Your task:
Rewrite the records from the line containing "The height and width of the screenshot is (784, 1528)." through the line containing "Screen dimensions: 1280x800", inclusive, replacing "Tools" with "Bookmarks" and leaving everything else unchanged.
====== Input rows
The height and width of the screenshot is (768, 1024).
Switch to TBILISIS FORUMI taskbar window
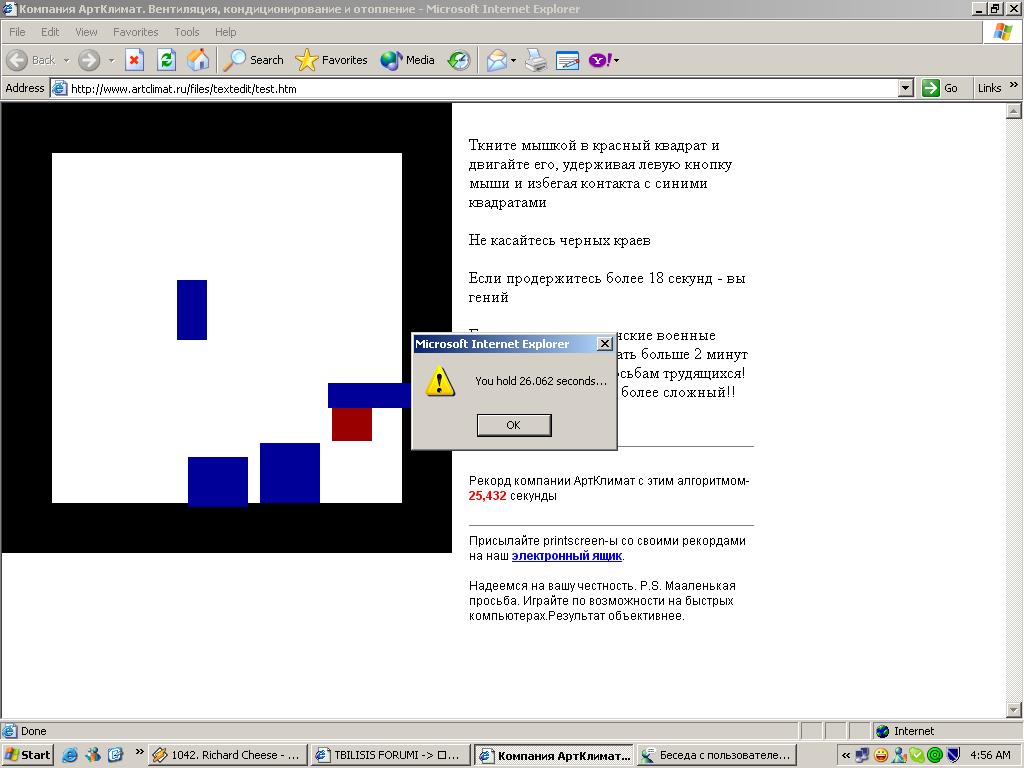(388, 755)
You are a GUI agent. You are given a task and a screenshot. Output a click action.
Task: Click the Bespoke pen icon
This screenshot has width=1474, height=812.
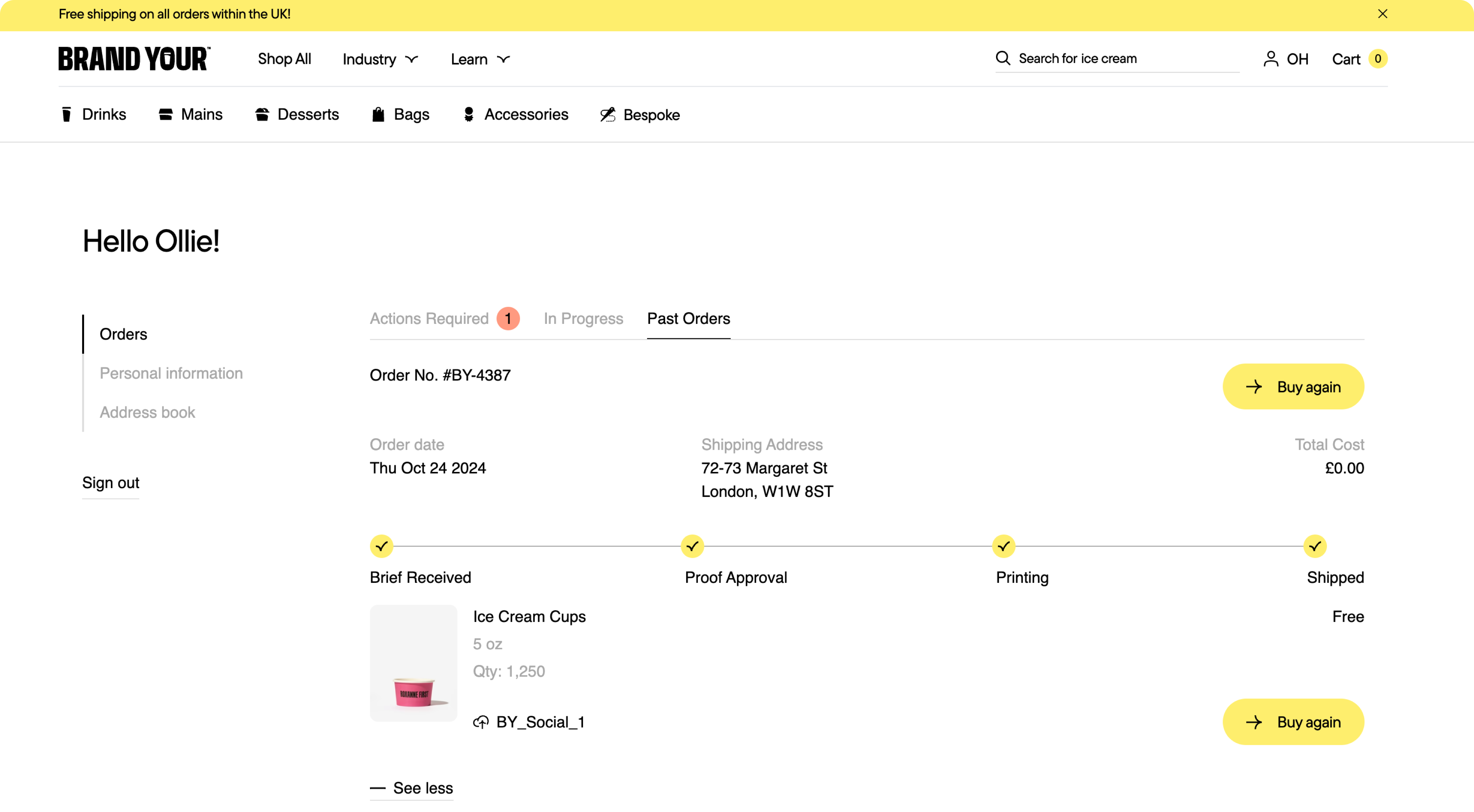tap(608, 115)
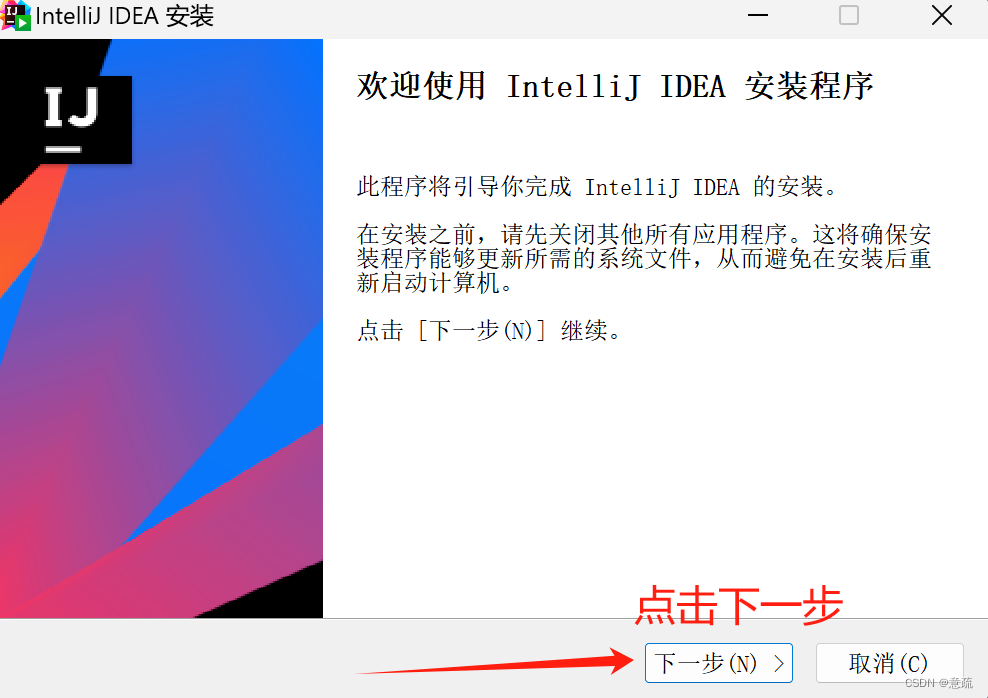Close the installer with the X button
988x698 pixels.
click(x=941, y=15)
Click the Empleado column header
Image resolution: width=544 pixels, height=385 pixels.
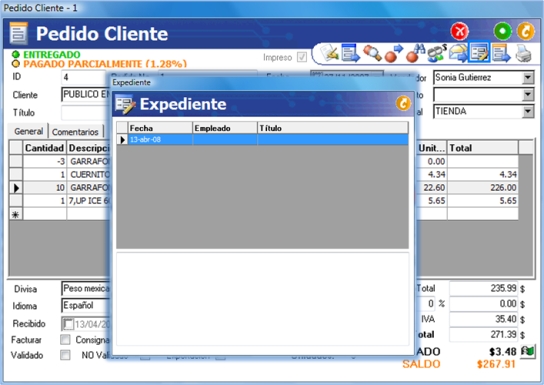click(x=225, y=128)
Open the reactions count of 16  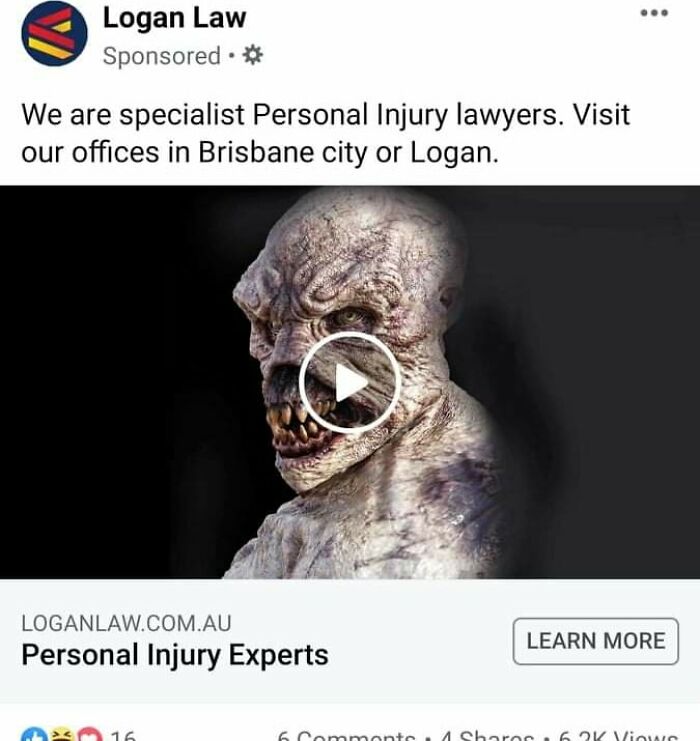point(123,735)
============
====== Input rows
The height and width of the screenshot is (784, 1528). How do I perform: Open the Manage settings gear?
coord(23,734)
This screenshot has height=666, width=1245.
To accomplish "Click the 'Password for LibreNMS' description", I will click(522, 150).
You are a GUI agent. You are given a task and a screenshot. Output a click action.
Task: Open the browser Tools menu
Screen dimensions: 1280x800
============
Answer to this exercise:
The height and width of the screenshot is (784, 1528). How do I perform: Open the Manage settings gear?
coord(23,734)
This screenshot has height=666, width=1245.
To accomplish "Click the 'Password for LibreNMS' description", I will click(522, 150).
You are a GUI agent. You are given a task and a screenshot. Output a click action.
Task: Open the browser Bookmarks menu
Screen dimensions: 1280x800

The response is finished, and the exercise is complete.